Explore Data on the Nairametrics Research Website
According to the data, total exports in the second quarter of the year fell to $6.3 billion from $13.8 billion in the first quarter of 2020 before the Covid-19 lockdown grounded the economy. Crude Oil inflows which Nigeria relies on for 85% of its export proceeds went from $11.2 billion in the first quarter to just $5.2 billion in the second quarter of the year.
Crude Oil prices fell to as low as $20 per barrel in April as markets panicked as the Covid-19 lockdown spread globally. OPEC members also decided to cut crude oil output with Nigeria’s quota falling from 1.8 million barrels per day to just 1.4 million barrels per day. This culminated in lower export proceeds for Nigeria piling pressure to devalue the currency after the first devaluation in late March.

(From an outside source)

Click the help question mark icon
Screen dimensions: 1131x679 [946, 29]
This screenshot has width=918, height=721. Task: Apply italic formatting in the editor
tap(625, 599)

Non-oil revenues also fell sharply from $2.1 billion in the first quarter of the year to $1.1 billion in the second quarter of the year revealing how damaging the pandemic has been on the economy. Nigeria earned an average of $2.6 billion per quarter from non-oil exports in 2019, the highest since 2008 when the CBN started publishing figures.
Imports also fall
Nigeria’s dollar outflow for imports also fell from $14.7 billion in the first quarter of 2020 to $10 billion in the second quarter of the year. The fall was also driven by a drop in oil imports falling to just $307 million from $3.7 billion. Non-oil exports which is a major driver of dollar outflows from Nigeria $11 billion to $9.7 billion. This was also due to the impact of the lockdown as most goods imported into the country from other parts of the world fell.
Despite several import substitution policies of the current government, Nigerians spent an average of $12.7 billion on the importation of goods into the country in 2019 compared to $7.3 billion a year earlier. The country’s main non-oil imports are boilers, machinery and appliances gulping over 27% of imports. Vehicle parts are also a major source of dollar outflows with over 12.8% of the value of what is imported into the country.
The government has focussed its ban on accessing forex for the importation of listed items which they believe can be made in Nigeria. Most of these items are food-related.
Why this matters: Nigeria’s exchange rate is mostly determined by how much dollars the country can attract compared to outflows.
- With exports proceeds down by over 50% pressure was on the central bank to devalue the naira.
- However, the CBN also had the option of managing the demand side of the deficit culminating in a drop in current account deficits.
- The more Nigeria earns from exports compared to imports the higher the chances that the exchange rate will remain stable.
- For example, in 2018 when the exchange rate was stable at N360/$1, Nigeria earned about $15.3 billion in dollar inflows or exports (mostly from crude oil sales) compared to $10.1 billion in imports.
- Thus Nigeria will need to either earn more from exports or cut some of its reliance on imports if it is to maintain a stable exchange rate for the country.